Boyle has complained that the lab isn’t charging enough in fees when it does work for outside agencies, leaving the county to subsidize that work.
“If Washington County calls us to do their work, we need to charge what the actual costs are,” Boyle said. “Even if there is a city-county merger, we can’t be giving away our services to these other agencies outside of Omaha.”
At the new facility, the sheriff projects $83,000 a year in outside revenue, or about 12 percent of the operation’s proposed budget. Boyle said the crime lab budget should be 100 percent paid for by outside revenue, since most of its work comes from outside agencies.
Bilek has called it more reasonable to recover the cost of three salaries, or roughly $200,000 including benefits and overtime.

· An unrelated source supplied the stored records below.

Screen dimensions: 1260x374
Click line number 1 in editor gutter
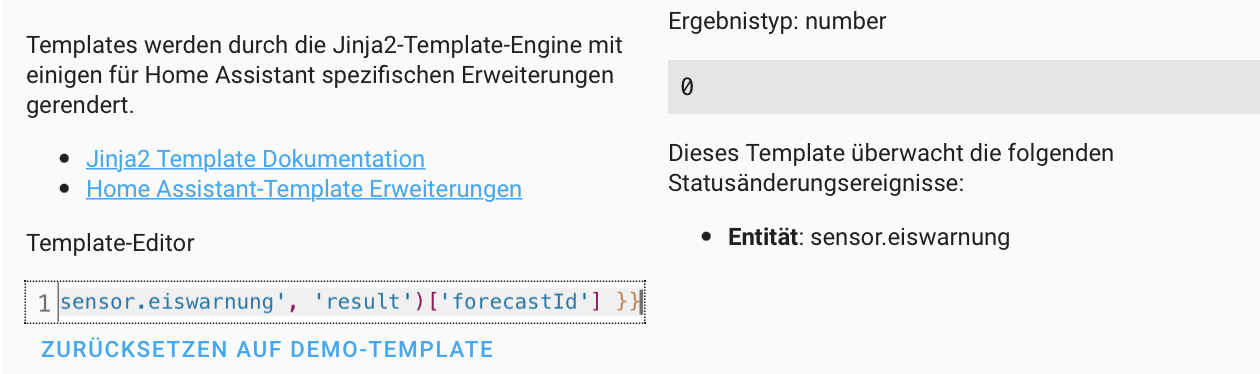43,302
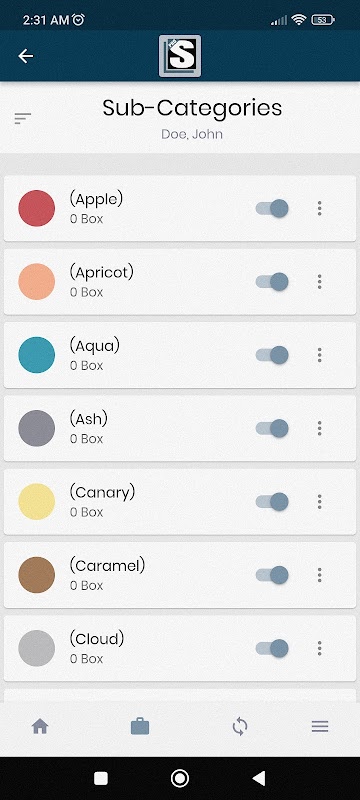The image size is (360, 800).
Task: Tap the S app logo in header
Action: point(180,56)
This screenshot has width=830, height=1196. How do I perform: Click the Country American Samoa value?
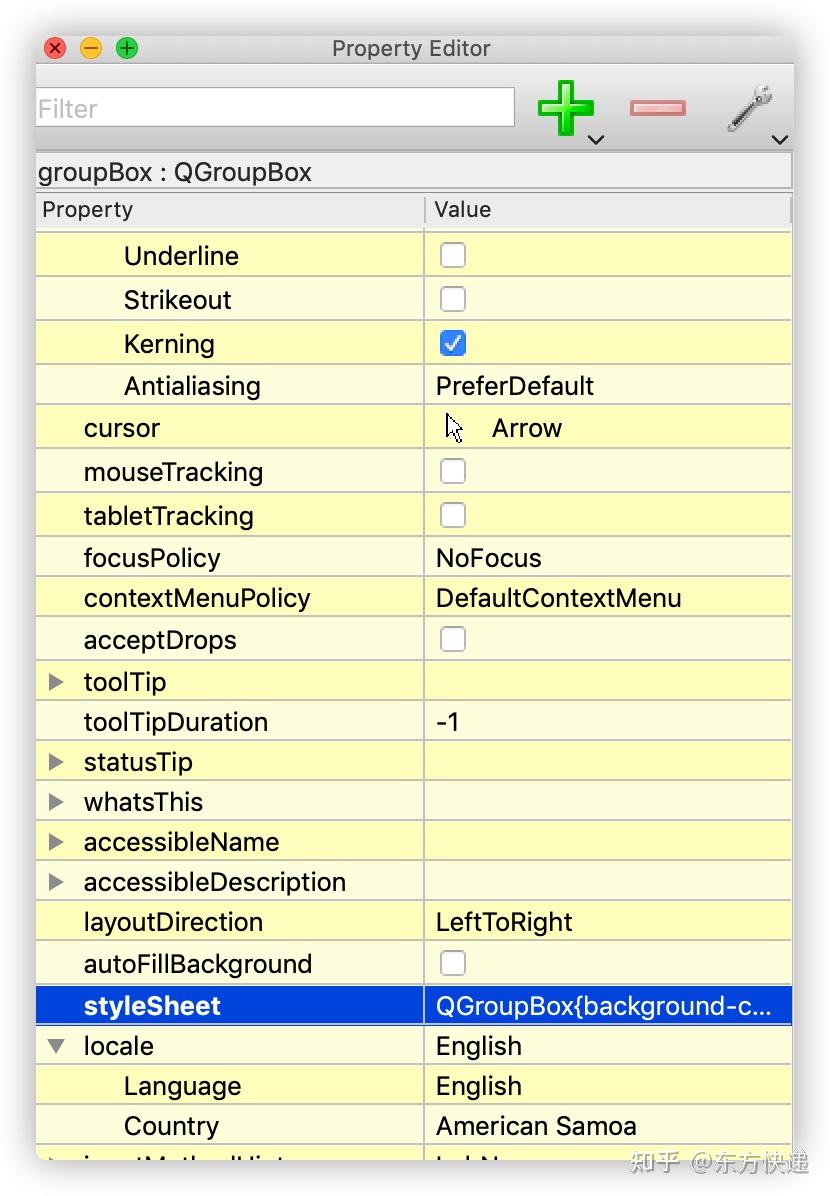click(x=536, y=1126)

State Sen. Brad Ashford of Omaha continues to urge the merger of the city and county crime labs.
“Costs are not going down, and the taxpayers are concerned,” Ashford said. “We can’t afford the taxes and duplication of government services.”
He said that if cities continue to press the Nebraska Legislature for the ability to raise local sales tax rates, such legislation might require mergers and consolidation of services.
“That sales tax initiative will go nowhere, in my view, unless there is significant movement in Douglas County toward finding efficiencies to reduce redundancies,” Ashford said. “My sense is that we need only one crime lab in Omaha. These bills will be a priority. We are going to be serious about it.”
County Board Chairwoman Mary Ann Borgeson said she backs a crime lab merger and anticipates that the county can reach an agreement on a combined lab without the intervention of state government.
“My goal is to have an agreement before the County Board for a combined crime lab in some way, shape or form, by the end of this calendar year,” Borgeson said.
“While I would have hoped we could have done something by now, I am happy that we will ratchet up the discussions in the coming weeks,” she said. “You don’t want to rush things and not have a good plan.”